Una peligrosa mezcla de mitología griega, traumas, maldad y amores malogrados que acaba mal. No nos engañemos, ninguna novela negra puede acabar bien aunque el asesino termine con los grilletes en sus muñecas y sus huesos pasto de jaula, o abatido por una bala... El rastro que ha dejado tras de sí, suele ser devastador.
Y este es el caso de La melodía de la oscuridad. Alceo, no es su nombre real, es con el que se autobautiza un hijo que asesina a sus padres en un arrebato de ira. Son muchas las palizas que su madre recibe de un marido borracho e incontrolable. En la última, intenta ayudar a la madre y rescatarla de los golpes, sin embargo, el resultado dará un vuelco a sus vidas. Tras el parricidio, decide venirse a expiar sus culpas a Cádiz emulando los trabajos de Hércules. Lo cierto es que resulta ser una imitación tan cutre como salvaje y cruenta. No hay método en la elección de las víctimas, el azar las escoge. Hasta que llega a la cuarta que, por las cosas de la vida y el devenir de la investigación, se interpone en su camino.

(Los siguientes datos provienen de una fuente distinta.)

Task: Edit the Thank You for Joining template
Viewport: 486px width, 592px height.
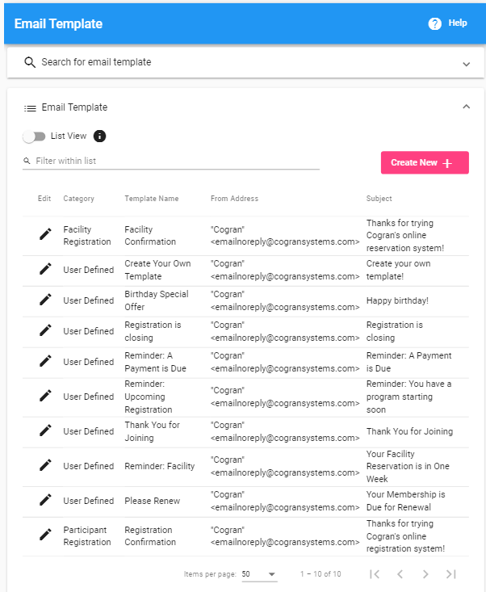Action: (x=45, y=430)
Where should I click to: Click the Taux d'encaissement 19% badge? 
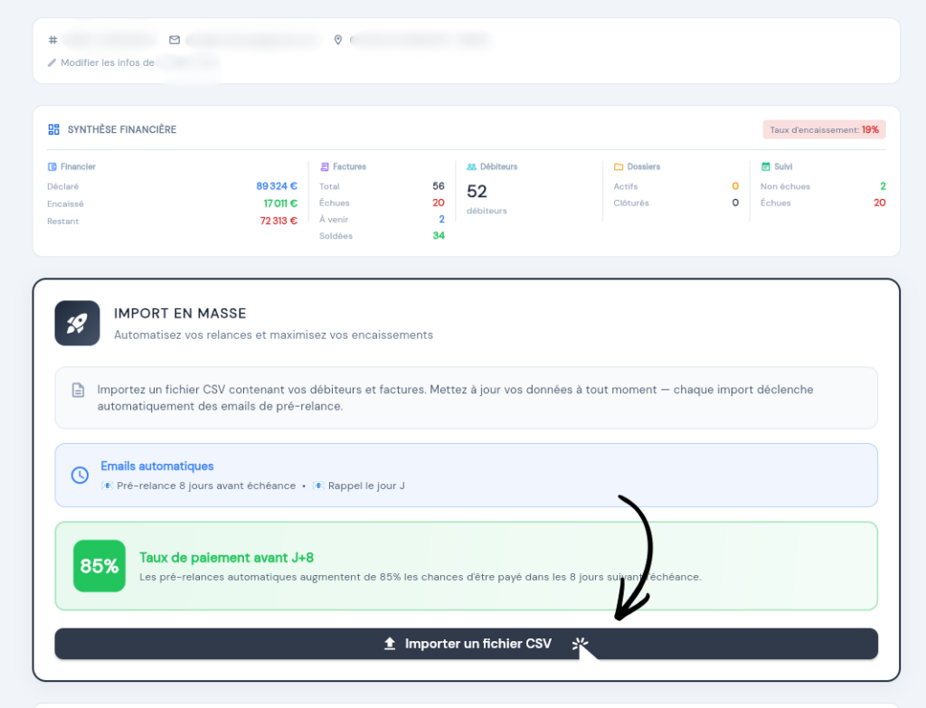(x=824, y=130)
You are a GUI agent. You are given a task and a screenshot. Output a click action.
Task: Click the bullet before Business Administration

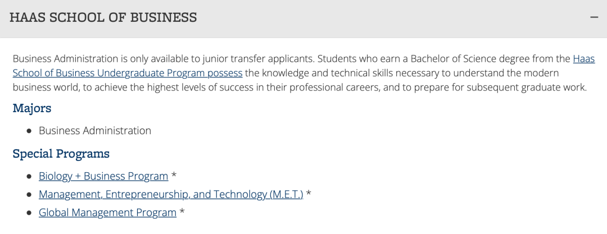[29, 131]
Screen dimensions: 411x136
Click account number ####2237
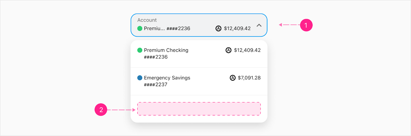[156, 84]
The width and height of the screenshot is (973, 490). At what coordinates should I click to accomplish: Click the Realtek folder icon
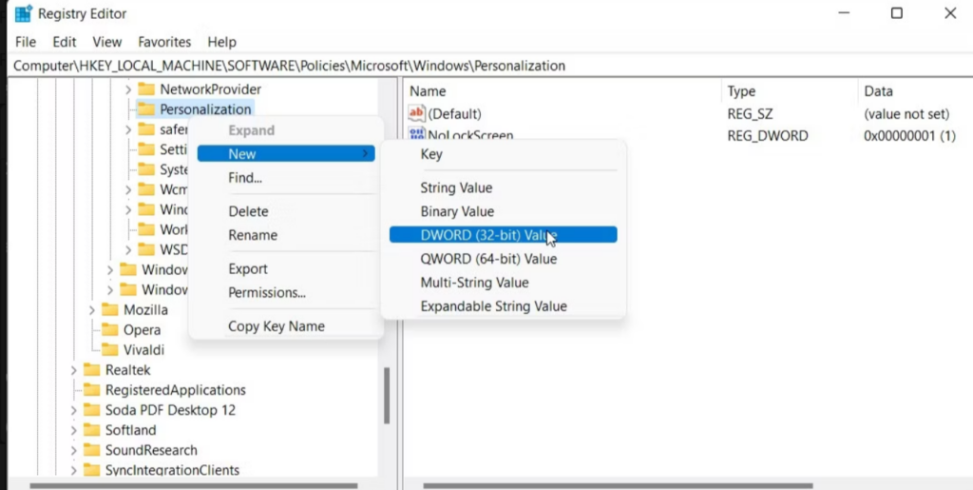pyautogui.click(x=91, y=370)
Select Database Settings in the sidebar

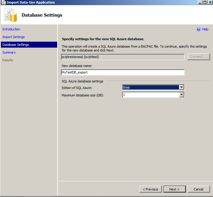click(x=16, y=45)
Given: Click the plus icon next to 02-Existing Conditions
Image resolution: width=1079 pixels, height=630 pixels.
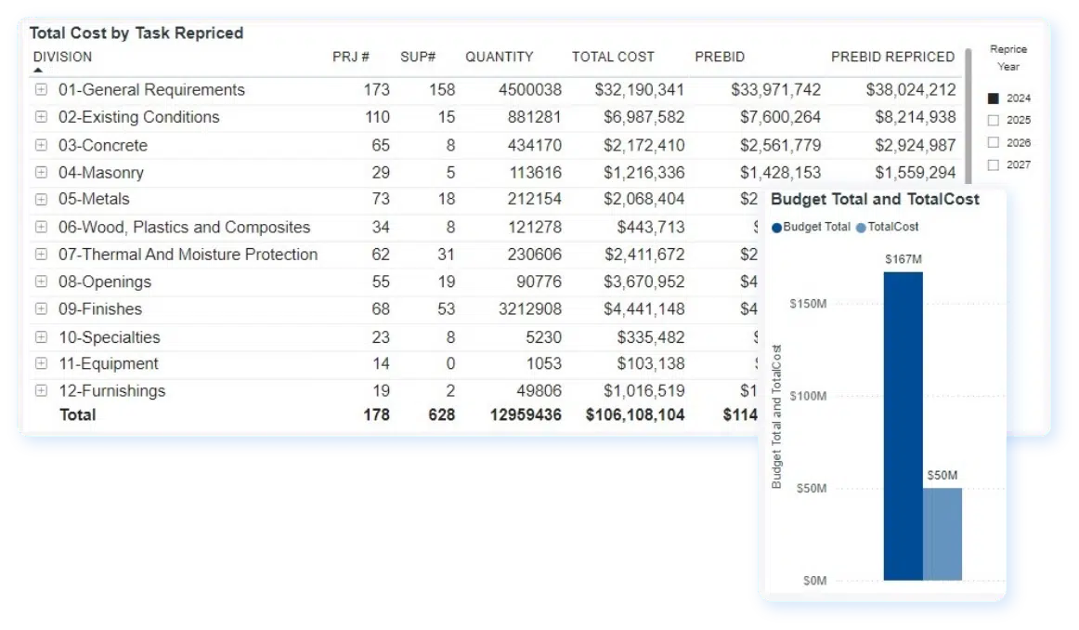Looking at the screenshot, I should [42, 117].
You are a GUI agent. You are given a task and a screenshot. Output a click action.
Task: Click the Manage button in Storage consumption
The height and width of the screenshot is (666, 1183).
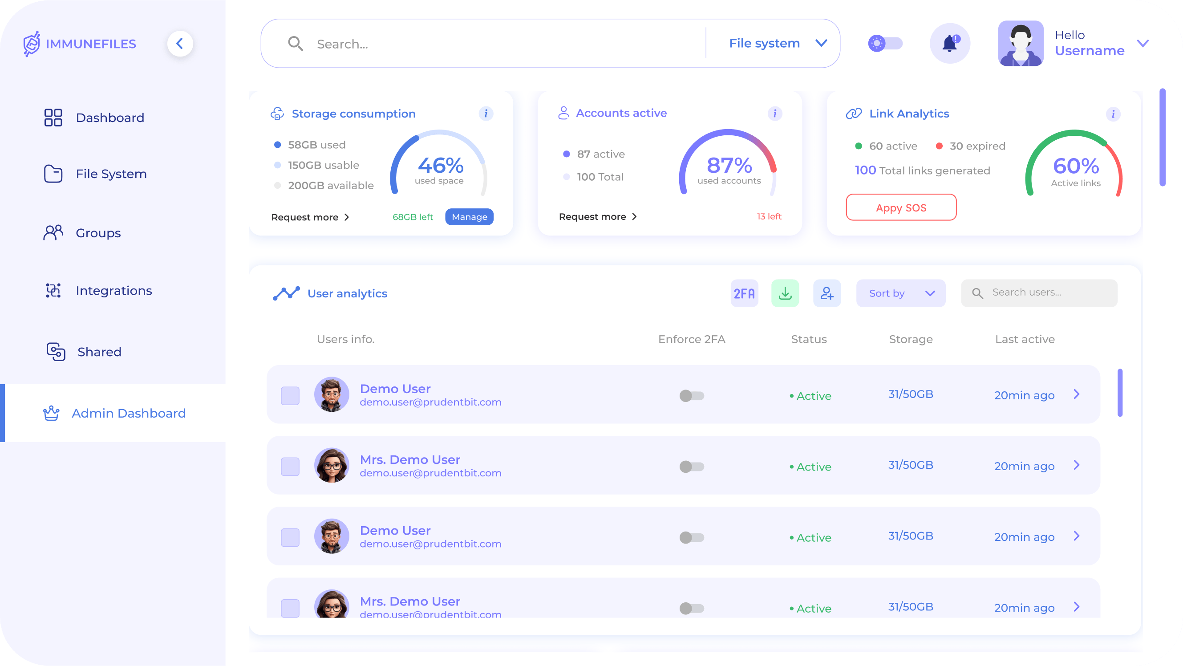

A partir de aquí, el precipitado desenlace del caso y de la novela.
Historia truculenta, tanto por los crímenes como por las vidas de los protagonistas en torno a la investigación. El equipo encargado del caso tiene dos protagonistas: un teniente de la Guardia Civil taciturno y solitario y un sargento retirado de la Benemérita al que la ETA le arrancó mucho más que los ojos y uno de los cinco sentidos esenciales del ser humano. Entre los dos intentarán dar con un asesino que no deja pruebas. La única pista de la que parten y con la que cuentan es un relato procedente de la mitología griega. La caza del asesino no será fruto de la investigación. En esta ocasión el camino es a la inversa. Este tarado decide ir a por Adriano, el sargento mutilado por ETA. Ahí comienza el fin de la penitencia autoinflingida del asesino.
El resto os corresponde descubrirlo con el libro ante vuestros ojos. Es fácil de leer, pese a la nitidez con la que se muestran las escenas más atroces. Recomendable para entretener una tarde de esas de manta y de sofá o hamaca bajo la sombra de algún árbol.